§ Work required:
The answer should be one number, the count of lines in the data with "screenshot".

§ Entries shown:
******************************

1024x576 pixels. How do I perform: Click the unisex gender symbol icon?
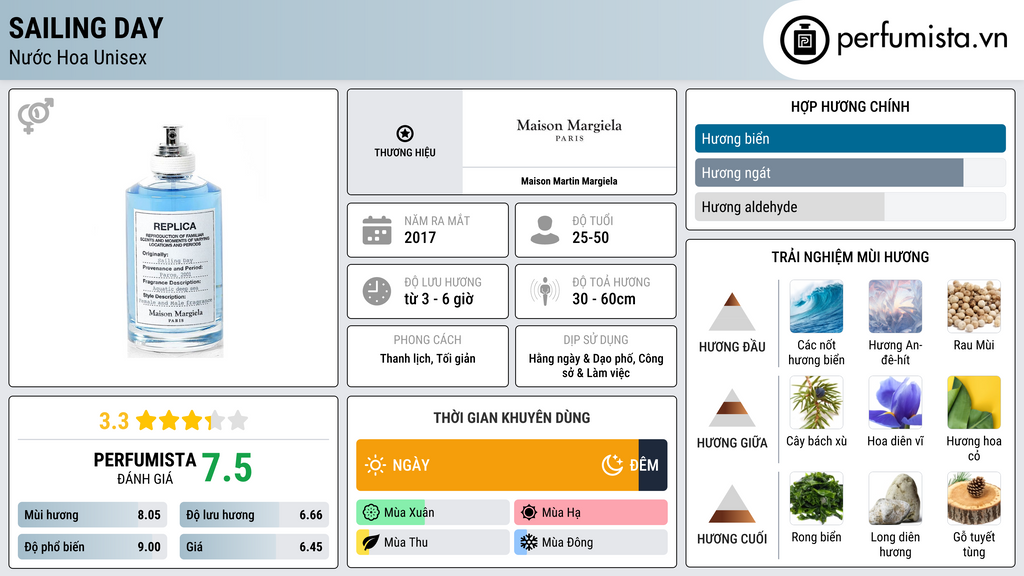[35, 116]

******************************

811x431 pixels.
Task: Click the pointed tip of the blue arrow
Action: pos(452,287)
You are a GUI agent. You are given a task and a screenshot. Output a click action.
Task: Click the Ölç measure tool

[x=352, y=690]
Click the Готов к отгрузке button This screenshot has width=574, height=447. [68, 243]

******************************

§ Solution to the exercise:
2